Jews read sections of the Torah each week, and these sections, known as parshiyot, inspire endless examination year after year. Each week we will bring you regular essays examining these portions from a queer perspective, drawn from the book Torah Queeries: Weekly Commentaries on the Hebrew Bible and the Torah Queeries online collection. This week, Rabbi Jill Hammer takes comfort in the promise of eventual redemption in Joseph’s bones.
Joseph is a popular biblical character to “queer” — because rabbinic midrash claims he curls his hair, paints his eyes, and is as beautiful as his mother, Rachel (Genesis Rabbah 24), and also because he is one of the rare biblical men known for not sleeping with a woman (the lovely wife of Potiphar, who attempts to seduce him). But it’s not the living Joseph I want to queer — it’s the dead Joseph. Joseph’s bones, to be exact.
At the end of Parashat Vayechi, the very end of Genesis, Joseph lies dying. He has moved his entire family to Egypt to save them from famine, and he has rescued the whole land from hunger. Though his father, Jacob, was buried in Canaan, Joseph will be buried in Egypt. He is, after all, an Egyptian vizier.

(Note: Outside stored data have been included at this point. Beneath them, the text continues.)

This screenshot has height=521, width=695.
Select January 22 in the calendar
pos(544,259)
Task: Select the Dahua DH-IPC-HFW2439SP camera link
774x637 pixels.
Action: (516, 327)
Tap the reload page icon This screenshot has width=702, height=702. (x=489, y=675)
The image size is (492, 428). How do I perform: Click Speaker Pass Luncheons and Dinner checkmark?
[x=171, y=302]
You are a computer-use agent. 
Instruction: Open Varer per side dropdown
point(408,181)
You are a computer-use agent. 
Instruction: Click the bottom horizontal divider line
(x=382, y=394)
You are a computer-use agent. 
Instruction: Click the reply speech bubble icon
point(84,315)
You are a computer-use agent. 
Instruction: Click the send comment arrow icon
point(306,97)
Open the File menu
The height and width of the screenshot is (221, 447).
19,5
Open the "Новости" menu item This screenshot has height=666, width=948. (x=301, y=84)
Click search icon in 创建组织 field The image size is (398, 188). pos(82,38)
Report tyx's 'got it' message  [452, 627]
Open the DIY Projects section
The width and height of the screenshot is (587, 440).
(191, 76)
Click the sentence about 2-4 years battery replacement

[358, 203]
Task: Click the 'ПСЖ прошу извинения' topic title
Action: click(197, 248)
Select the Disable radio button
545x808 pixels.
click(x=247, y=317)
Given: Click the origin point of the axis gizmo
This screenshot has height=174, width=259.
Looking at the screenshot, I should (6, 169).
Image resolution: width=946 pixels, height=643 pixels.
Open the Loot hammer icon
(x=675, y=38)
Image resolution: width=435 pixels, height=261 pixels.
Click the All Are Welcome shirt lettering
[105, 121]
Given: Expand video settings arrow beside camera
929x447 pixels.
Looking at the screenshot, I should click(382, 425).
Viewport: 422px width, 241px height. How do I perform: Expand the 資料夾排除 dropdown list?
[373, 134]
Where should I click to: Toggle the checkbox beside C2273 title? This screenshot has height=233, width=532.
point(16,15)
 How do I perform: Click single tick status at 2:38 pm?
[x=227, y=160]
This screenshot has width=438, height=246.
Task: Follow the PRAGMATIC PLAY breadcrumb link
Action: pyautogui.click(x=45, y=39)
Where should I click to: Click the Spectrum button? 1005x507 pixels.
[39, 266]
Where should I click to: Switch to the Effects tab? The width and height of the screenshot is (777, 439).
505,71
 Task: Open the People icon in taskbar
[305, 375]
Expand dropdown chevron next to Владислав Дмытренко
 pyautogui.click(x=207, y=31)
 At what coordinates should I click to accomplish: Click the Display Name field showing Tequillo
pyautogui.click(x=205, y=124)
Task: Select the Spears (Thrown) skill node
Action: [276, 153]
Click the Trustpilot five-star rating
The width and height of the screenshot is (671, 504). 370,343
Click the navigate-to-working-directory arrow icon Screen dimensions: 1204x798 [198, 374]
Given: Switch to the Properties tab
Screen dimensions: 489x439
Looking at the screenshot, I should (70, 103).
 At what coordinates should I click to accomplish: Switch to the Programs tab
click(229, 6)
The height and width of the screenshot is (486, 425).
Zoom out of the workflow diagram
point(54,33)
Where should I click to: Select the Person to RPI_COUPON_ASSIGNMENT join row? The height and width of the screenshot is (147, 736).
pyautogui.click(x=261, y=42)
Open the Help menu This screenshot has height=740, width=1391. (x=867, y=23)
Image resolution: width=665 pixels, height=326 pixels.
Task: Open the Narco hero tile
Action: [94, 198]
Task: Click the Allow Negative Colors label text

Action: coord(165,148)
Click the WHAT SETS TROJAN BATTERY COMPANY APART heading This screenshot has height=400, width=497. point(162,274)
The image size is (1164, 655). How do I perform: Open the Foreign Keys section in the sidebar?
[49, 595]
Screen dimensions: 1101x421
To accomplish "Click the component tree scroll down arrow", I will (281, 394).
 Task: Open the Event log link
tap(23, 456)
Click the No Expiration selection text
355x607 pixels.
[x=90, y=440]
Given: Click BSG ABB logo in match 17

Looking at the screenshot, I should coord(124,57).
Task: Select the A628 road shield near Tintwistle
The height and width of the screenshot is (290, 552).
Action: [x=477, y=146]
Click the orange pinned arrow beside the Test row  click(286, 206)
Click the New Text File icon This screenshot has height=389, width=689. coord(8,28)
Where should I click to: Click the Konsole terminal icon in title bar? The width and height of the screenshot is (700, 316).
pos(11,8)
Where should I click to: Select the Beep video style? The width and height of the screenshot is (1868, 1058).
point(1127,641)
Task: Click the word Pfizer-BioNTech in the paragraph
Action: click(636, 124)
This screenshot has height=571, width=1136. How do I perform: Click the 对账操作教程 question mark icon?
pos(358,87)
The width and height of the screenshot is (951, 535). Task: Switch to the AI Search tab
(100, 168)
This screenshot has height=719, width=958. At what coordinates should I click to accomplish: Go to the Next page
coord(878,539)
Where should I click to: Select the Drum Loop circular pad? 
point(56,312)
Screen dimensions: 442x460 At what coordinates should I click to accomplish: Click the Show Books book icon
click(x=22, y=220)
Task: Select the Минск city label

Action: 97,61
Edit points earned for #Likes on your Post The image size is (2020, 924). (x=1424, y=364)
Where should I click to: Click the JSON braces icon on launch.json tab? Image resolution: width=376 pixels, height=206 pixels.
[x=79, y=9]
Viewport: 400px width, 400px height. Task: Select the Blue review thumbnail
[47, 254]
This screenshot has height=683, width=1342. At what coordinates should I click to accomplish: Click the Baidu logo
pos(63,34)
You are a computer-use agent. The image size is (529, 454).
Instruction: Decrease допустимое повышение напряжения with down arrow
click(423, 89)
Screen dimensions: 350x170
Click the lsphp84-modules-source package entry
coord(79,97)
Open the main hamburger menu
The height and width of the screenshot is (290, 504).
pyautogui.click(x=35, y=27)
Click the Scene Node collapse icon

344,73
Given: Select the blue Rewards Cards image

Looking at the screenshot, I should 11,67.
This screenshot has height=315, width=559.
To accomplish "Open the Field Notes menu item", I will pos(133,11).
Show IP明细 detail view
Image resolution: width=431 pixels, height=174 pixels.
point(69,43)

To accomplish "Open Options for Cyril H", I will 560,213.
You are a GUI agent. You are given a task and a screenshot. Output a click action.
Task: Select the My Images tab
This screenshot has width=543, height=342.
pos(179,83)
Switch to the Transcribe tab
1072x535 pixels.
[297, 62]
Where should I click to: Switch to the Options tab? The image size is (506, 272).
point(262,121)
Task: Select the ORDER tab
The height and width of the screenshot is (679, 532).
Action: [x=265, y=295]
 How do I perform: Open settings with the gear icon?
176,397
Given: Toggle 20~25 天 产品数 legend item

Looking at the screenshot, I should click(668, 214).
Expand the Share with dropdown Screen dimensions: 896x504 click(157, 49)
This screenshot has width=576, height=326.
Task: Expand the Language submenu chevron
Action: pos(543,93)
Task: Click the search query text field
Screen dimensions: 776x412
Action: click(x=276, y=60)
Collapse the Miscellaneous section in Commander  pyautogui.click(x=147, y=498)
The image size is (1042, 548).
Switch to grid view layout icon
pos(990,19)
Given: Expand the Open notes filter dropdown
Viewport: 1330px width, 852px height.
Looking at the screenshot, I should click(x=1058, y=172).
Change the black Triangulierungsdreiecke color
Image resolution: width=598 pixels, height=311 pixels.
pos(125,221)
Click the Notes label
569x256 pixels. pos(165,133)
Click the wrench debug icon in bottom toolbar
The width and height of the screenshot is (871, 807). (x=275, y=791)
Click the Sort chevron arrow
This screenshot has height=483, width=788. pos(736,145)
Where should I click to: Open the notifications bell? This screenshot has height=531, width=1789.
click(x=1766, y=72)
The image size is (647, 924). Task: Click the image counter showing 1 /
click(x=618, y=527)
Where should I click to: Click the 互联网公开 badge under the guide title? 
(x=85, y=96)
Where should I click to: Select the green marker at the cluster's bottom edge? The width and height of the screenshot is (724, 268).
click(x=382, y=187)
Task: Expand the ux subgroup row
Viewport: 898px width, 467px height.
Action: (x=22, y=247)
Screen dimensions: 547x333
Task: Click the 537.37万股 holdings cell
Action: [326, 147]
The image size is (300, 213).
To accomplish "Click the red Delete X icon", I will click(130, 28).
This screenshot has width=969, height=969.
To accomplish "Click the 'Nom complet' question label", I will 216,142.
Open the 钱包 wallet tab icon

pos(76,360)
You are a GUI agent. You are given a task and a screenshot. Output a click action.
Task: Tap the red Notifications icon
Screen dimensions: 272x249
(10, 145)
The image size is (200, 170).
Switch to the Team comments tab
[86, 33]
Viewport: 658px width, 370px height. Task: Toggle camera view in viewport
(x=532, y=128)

However, Joseph commands his family to take his bones with them when they eventually leave Egypt and return to the land of Israel: “When God has remembered you, you shall raise up my bones from this place.” (Gen. 50:25)
This exacted oath is especially poignant when we realize that Joseph has spent his entire life being raised and lowered. He is elevated above his brothers, then thrown into a pit; he is made head slave of an official’s household, then thrown into prison, then suddenly made viceroy over Egypt. The burial and raising of his bones is one more reminder that Joseph is a symbol for the circle of life and death, victory and defeat, despair and redemption. Like the grain he stores to feed the hungry, Joseph is cut down and replanted again and again. But why does he need to do it one last time? Why does he want his bones disturbed?